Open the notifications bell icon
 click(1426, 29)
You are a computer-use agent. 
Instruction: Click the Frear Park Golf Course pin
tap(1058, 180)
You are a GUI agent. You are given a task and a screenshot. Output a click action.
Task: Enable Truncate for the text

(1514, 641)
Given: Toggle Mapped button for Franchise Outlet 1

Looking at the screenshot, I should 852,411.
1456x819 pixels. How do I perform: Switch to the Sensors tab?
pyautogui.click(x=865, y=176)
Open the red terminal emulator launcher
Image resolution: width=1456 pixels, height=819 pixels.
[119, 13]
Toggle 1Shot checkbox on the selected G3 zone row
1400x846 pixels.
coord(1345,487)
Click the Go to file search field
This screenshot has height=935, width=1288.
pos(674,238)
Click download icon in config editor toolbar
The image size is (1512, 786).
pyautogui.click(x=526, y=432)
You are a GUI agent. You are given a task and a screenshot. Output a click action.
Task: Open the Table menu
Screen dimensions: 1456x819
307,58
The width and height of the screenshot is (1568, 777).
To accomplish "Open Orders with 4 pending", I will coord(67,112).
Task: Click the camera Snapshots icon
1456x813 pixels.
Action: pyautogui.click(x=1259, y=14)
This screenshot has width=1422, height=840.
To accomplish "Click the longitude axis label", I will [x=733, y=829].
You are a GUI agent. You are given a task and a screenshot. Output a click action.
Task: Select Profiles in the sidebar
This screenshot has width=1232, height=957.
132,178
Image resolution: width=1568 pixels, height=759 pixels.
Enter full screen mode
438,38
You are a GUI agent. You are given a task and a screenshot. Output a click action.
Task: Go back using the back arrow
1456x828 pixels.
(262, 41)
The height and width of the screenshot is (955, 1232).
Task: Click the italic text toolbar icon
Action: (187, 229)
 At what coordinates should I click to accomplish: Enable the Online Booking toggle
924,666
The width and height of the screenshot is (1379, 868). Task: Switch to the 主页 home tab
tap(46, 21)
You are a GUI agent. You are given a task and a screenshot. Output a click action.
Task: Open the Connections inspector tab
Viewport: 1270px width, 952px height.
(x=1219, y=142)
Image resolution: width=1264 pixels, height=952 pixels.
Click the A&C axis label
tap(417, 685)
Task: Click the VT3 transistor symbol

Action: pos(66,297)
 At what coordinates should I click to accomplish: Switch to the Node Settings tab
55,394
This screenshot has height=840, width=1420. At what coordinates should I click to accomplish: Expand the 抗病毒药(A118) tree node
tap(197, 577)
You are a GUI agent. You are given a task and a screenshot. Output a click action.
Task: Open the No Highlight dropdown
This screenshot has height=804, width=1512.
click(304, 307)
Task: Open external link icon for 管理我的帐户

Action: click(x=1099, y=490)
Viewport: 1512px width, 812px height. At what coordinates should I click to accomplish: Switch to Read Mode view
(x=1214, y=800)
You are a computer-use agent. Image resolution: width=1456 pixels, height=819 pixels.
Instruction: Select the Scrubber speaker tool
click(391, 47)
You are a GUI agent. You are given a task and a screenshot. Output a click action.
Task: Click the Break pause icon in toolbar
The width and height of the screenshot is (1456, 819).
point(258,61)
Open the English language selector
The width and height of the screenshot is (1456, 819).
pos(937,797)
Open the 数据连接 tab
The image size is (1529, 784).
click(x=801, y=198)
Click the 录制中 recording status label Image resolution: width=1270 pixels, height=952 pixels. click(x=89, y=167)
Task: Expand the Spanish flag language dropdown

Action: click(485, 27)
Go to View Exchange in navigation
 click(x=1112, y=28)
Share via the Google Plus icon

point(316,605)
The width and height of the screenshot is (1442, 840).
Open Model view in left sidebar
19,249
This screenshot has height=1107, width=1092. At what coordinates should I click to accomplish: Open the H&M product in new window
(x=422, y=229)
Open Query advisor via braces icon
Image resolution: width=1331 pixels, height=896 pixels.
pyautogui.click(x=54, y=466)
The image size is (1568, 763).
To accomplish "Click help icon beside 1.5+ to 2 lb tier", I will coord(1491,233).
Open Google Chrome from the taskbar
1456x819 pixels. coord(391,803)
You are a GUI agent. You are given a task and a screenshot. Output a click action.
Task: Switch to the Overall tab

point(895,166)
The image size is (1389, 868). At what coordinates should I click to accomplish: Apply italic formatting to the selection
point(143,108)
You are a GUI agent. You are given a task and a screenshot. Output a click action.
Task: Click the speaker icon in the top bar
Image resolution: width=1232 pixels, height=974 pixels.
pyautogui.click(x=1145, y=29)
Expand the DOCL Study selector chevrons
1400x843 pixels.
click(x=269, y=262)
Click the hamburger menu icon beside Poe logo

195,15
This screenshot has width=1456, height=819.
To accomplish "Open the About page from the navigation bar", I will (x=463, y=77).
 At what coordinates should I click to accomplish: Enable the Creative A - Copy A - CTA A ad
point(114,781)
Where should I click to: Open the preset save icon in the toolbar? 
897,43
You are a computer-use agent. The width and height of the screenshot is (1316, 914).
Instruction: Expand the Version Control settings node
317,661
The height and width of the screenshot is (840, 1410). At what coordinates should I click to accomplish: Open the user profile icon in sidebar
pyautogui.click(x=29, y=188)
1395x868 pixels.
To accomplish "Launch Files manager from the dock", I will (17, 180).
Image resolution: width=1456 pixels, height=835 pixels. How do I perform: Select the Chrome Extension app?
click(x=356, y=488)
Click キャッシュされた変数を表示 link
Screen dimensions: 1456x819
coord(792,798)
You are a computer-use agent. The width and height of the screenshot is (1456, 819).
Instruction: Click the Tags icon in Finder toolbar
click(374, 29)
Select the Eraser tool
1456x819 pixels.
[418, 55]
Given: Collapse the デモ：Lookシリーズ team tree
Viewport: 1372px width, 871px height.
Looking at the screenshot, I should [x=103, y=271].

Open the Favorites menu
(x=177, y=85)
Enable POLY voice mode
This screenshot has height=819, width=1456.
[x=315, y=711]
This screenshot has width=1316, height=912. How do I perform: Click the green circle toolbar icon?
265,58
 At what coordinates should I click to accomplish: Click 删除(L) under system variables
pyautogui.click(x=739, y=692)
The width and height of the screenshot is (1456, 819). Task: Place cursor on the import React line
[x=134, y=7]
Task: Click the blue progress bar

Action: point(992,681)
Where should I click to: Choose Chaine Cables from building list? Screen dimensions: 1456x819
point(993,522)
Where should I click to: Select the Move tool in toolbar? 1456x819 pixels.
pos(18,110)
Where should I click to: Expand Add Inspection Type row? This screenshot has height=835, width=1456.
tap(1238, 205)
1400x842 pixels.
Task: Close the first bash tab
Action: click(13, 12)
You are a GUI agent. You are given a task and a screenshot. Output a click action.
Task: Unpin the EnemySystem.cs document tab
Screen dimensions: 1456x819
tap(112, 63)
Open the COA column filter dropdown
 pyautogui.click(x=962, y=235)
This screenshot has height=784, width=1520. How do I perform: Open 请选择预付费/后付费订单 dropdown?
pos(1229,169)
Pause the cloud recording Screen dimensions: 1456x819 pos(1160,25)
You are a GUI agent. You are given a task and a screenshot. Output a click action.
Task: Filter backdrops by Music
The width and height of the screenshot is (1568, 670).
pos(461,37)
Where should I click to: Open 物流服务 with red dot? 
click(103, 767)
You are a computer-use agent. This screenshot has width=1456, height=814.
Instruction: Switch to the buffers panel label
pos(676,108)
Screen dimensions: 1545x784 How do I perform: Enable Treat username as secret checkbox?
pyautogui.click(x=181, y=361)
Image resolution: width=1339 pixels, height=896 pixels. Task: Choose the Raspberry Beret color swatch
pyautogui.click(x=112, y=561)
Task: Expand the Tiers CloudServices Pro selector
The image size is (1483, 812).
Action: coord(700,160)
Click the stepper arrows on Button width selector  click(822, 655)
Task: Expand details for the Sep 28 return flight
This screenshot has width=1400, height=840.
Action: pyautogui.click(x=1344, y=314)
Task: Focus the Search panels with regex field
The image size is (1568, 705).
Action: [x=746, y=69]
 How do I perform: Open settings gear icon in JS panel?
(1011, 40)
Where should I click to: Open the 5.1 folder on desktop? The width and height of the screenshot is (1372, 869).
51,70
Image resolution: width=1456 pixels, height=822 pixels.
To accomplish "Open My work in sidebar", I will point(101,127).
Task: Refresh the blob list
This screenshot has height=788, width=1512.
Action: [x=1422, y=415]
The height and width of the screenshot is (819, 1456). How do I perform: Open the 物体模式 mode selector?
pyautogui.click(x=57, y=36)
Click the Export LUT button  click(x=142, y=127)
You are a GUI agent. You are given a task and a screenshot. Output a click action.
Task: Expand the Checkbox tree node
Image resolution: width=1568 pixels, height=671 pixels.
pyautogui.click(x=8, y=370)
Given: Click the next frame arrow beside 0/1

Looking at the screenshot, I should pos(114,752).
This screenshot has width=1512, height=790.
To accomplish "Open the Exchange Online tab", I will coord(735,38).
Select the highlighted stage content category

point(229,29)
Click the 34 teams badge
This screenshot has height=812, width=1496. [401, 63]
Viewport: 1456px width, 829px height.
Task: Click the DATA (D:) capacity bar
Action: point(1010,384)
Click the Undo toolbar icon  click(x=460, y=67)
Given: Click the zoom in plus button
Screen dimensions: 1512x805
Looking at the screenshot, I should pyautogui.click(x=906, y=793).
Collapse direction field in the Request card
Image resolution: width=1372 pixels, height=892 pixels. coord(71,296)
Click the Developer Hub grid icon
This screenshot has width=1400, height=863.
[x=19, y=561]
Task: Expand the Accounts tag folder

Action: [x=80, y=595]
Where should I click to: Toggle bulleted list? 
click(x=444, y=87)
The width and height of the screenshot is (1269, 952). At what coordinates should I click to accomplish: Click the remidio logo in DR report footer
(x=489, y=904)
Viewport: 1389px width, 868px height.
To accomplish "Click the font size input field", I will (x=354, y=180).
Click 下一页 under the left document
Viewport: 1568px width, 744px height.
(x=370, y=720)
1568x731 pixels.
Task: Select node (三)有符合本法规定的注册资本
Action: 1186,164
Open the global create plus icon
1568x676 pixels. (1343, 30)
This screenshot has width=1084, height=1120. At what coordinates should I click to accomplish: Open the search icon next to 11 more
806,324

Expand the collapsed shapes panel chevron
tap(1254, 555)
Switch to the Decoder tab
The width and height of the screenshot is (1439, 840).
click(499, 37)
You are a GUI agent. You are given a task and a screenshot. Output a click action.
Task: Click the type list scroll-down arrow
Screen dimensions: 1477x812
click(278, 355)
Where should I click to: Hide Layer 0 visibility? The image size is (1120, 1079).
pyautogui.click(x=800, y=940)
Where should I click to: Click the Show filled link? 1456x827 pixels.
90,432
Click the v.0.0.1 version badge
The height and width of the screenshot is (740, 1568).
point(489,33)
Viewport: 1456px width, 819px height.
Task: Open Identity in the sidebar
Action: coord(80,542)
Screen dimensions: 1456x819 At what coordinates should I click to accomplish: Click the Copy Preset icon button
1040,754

+ + +

- [Activity]
Examine the listing line by line and give the number of lines where "recording" occurs, with nothing added.

- [Task solution]
2